Another major change in the proposed federal regulations, allows defense attorneys representing accused students, to cross-examine accusers and witnesses. As a Boston sex crimes defense attorney, I was stunned that the Obama administration would ever suggest the elimination of this central procedural safeguard. How anyone could ever claim to argue that any investigative process could ever reflect due process, or be substantively fair in any way without allowing the accuser to be cross-examined, is beyond me. This procedural right is central to any investigative or adjudicative process to ferret out the truth of any given criminal charges, and that this fundamental right was ever abandoned, was an outrage.  Shamefully, but not surprisingly, the association representing university presidents, the American Council on Education, has issued statements actually criticizing the restoration of this fundamental procedural safeguard when investigating or prosecuting accusations of criminal conduct. One excerpt of their comments: “[Restoring the process of cross-examination] goes too far in incorporating legal concepts into a school disciplinary setting. This would permit one student to hire a highly paid legal pit bull to grill another student in a campus disciplinary hearing. We are not courts. I’m not sure we should try to act like courts.” Continue reading

U.S. Secretary of Education Betsy Devos earlier today released a long-awaited series of formal proposals for how colleges and universities respond to accusations of “sexual assault” and conduct investigations into such incidents. The proposed revisions would update “guidance recommendations” previously put in place buy the Obama administration, and predictably, Democrats and “#MeToo activists”, howled their opposition, claiming the proposal would allow, perhaps even encourage, sexual assailants to prey on college campuses everywhere as well as allow schools to evade civil liability.
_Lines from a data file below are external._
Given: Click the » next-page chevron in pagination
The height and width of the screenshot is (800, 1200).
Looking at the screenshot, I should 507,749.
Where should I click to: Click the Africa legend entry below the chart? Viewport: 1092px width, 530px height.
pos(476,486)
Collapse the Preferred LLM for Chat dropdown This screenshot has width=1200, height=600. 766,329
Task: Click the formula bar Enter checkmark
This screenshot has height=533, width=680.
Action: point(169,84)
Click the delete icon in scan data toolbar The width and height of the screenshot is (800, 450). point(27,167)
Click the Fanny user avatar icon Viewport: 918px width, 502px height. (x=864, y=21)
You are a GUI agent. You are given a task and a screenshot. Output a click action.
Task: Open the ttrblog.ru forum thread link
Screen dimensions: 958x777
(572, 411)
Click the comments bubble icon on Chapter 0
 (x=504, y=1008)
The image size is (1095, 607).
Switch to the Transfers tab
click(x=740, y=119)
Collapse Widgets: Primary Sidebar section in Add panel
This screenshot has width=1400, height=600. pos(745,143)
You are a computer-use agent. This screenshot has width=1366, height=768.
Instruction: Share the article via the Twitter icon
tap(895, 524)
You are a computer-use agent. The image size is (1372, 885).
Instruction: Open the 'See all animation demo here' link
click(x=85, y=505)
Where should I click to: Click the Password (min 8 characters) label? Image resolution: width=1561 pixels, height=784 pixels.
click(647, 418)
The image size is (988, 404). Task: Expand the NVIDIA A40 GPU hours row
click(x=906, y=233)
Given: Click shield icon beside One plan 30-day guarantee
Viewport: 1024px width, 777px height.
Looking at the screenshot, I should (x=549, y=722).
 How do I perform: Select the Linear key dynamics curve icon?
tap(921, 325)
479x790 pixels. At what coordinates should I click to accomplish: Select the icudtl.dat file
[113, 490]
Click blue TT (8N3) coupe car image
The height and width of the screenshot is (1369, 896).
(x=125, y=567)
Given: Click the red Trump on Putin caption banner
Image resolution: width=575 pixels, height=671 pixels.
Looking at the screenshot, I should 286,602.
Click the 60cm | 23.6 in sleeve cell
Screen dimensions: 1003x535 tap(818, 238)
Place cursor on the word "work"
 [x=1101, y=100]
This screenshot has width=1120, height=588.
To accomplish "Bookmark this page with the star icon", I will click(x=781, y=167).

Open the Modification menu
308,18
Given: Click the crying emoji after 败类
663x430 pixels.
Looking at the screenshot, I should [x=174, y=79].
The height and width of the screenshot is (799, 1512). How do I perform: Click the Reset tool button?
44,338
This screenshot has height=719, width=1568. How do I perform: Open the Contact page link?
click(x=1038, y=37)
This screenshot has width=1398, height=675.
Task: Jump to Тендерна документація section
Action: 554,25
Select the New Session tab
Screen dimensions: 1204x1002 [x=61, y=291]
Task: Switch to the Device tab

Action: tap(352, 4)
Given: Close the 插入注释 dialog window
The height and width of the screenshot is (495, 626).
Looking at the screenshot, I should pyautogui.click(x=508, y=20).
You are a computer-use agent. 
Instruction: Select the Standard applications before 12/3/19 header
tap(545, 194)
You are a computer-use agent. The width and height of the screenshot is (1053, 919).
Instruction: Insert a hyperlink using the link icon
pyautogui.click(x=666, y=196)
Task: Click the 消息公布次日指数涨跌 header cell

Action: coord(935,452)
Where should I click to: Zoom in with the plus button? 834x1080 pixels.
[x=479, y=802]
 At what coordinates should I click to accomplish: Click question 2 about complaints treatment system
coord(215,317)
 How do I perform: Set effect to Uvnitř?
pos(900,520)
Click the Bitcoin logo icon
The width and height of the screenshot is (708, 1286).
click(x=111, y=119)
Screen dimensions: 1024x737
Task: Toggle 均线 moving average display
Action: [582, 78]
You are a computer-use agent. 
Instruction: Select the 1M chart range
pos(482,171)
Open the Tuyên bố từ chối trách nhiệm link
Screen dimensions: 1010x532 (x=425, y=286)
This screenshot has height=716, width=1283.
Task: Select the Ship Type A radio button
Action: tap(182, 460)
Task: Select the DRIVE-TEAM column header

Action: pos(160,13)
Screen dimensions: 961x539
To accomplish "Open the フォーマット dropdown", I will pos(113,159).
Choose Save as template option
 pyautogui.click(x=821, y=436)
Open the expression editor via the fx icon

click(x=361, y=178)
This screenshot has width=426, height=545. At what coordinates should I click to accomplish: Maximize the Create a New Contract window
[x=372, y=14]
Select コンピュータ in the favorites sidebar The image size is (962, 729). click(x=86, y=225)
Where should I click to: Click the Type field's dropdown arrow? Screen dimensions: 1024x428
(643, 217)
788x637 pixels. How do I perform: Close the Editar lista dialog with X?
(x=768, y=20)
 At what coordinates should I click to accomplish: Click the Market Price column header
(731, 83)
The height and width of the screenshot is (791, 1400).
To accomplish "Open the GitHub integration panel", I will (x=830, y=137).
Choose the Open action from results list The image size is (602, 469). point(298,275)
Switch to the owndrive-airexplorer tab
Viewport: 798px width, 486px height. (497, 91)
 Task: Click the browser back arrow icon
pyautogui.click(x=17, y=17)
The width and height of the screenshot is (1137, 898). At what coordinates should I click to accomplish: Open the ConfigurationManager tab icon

This is no surprise, as these “women’s rights activists” will never cease at their un-reasoned exercises in hyperbole and extremism, when ever anyone has the audacity to disagree with their imbalanced ideas of legal due process and, even, basic fair play. The proposed regulations originate from a 1972 federal law called Title IX, which was initially passed to prevent sex discrimination at colleges and universities that receive federal funding. Most of the law’s focus is on universities, but it also applies to and any other schools that receive federal monies.   The Obama administration had previously issued “guidance” to schools, which wildly favored accusers and nearly stripped accused students of almost any meaningful legal protections provided by the U.S. constitution.  Obama’s Education Department was able to accomplish this end-run around procedure, because their recommendations to schools were made outside the normally-required formal rule-making process.  The result?  Those “guidance recommendations” threw out almost any meaningful substantive and procedural legal rights for anyone accused of sexual assault — and furthermore, under the Obama “guidelines” – the definition of “sexual assault” was broadened so wide as to subject almost anyone to such an accusation.  Predictably, before reading any further, left-leaning feminist activists will interpret this post to be “anti-women” – or, to employ the prevailing lexicon they so favor, “misogynist”.  Not, neither this post, not any of my opinions, are “anti-women”:  They are pro-due process; they are pro-fairness; they are in favor of determining the truth in any given circumstance – not conducting a kangaroo court to satisfy the loudest protect group of the moment.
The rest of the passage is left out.